Ciao a tutti!
Di ritorno da otto giorni nella verde (davvero!) Irlanda mi sembra doversoso farvi un piccolo resoconto e qualche commento alla parte aeronautica.
Purtroppo, e me ne scuso, non riesco a fare un TR completo sia per mancanza di tempo, sia per mancanza di materiale fotografico (solo diapositive, niente digitale), sia perchè la caratteristica del viaggio (viaggio con gruppo organizzato con tanto di famiglia annessa) non mi ha permesso di concentrarmi particolarmente sulla parte aviatoria.
Mi scuso sinceramente con voi.
Vabbé, almeno ritorniamo a parlare di aerei dopo qualche giorno di polemiche e litigi...
Mercoledì 3 agosto
LIN-DUB
Si vola con Aer Lingus e si parte da Linate (tanto per cambiare...) con il volo delle 11.45
La prima tappa in aeroporto è il banco della Metamondo nell'area gruppi internazionali dello scalo meneghino: inutile dire che quel banco è l'unico attivo e segue soltanto la nostra comitiva.
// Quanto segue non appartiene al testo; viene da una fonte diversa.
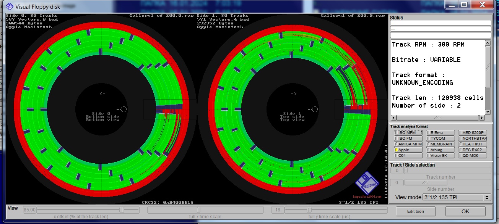
Task: Enable AMIGA MFM track format
Action: tap(408, 144)
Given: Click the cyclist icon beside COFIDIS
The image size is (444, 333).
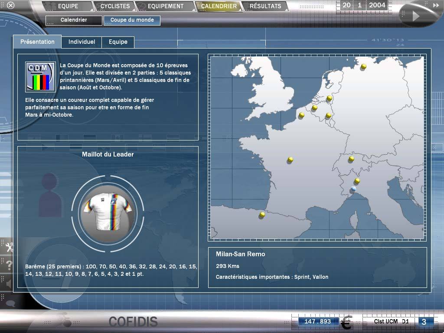Looking at the screenshot, I should click(x=66, y=320).
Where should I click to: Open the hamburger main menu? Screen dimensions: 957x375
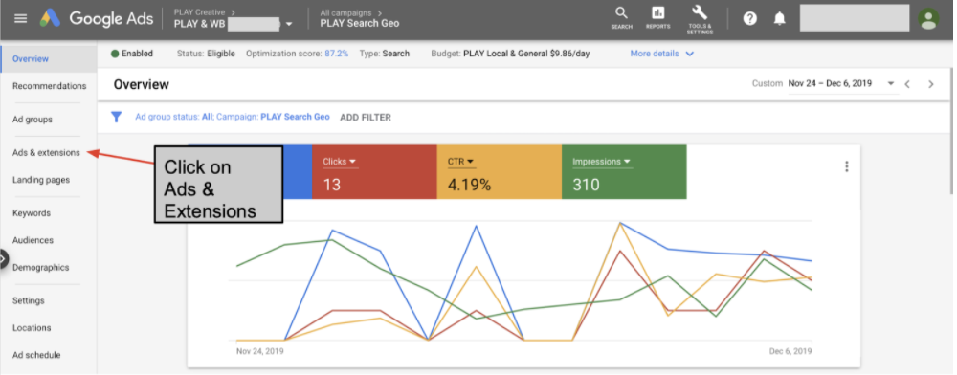pyautogui.click(x=21, y=18)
Che tristezza: un gruppo di turisti organizzati sta a Linate in una mattina di un giorno lavorativo come stanno i cavoli a merenda.
L'imbarco, dal B27, inizia con una buona mezzora di anticipo; il posto assegnatomi è il 17A, finestrino sinistro sopra l'ala. La prima impressione dopo l'imbarco è molto positiva: l'aereo è molto pulito e l'equipaggio disponibile. Ovviamente si tratta di un Airbus 320, esente da rumori strani come quelli sperimentati a bordo di Windjet.
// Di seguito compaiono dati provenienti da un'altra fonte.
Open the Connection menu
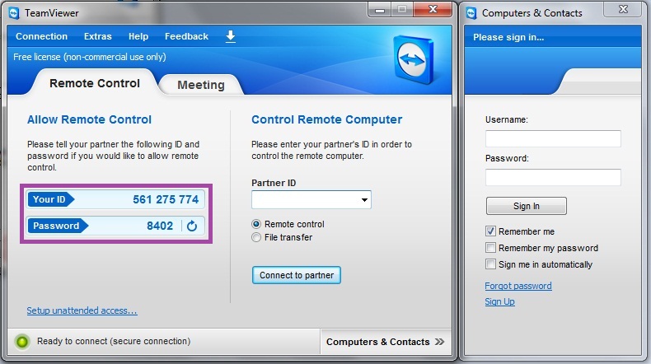 [x=41, y=36]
Arrivati al punto di attesa dobbiamo aspettare l'atterraggio di un moscerino bimotore, aviazione generale.
Stranamente, subito dopo il decollo eseguoiamo una decisa virata a destra, per poi riprendere direzione nord dalle parti di di Trezzo.
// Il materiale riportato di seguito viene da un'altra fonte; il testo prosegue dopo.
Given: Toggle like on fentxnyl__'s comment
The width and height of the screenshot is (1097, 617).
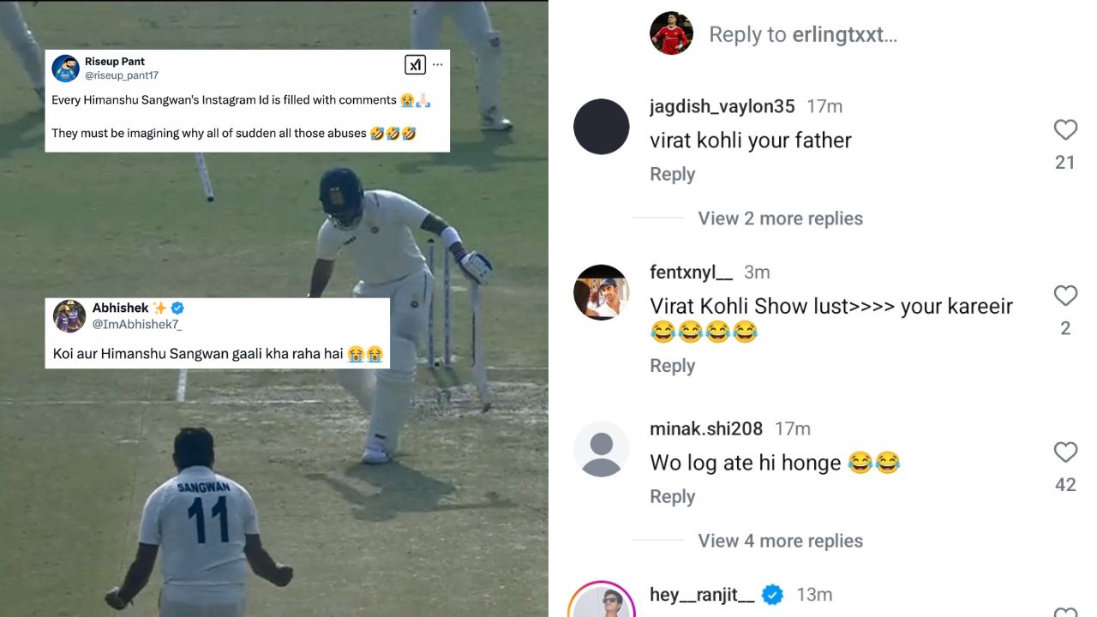Looking at the screenshot, I should [1065, 295].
Sotto di noi le Prealpi e qualche lago, poi nubi, nubi e ancora nubi...
Il volo è piuttosto noioso: sotto non si vede niente e il servizio di bordo è solo a pagamento. Non c'è alcun sistema di intrattenimento.
Unica nota: sulla rivista di bordo di questo mese compare un articolo su Milano. La prima cosa che viene segnalata dal giornalista irlandese è il fatto che il capoluogo lombardo sia sede di Finivest. Solo dopo vengono citate le immancabili case di moda, assieme alla Pirelli e all'Alfa Romeo.
Ad un tratto lo strato di nubi si dirada e compaiono, alcune decine di chilometri più ad ovest di noi, Parigi e il CDG, quest'ultimo chiaramente riconoscibile come una grossa (grossissima, considerando la distanza) macchia bianco-grigia.
Il volo prosegue sorvolando il sud del'Inghilterra e poi il Galles.
L'avvicinamento a DUB avviene sul mare da sud ed è ricco di virate; ancora sul mare con la città ben visibile alla nostra sinistra, ci allineiamo bucando alcuni cumuli. E' bellissimo volare in mezzo alle nubi: rende bene l'idea della velocità.
L'atterraggio è praticamente insensibile, la frenata un po' meno; l'applauso dei gitanti è scontato.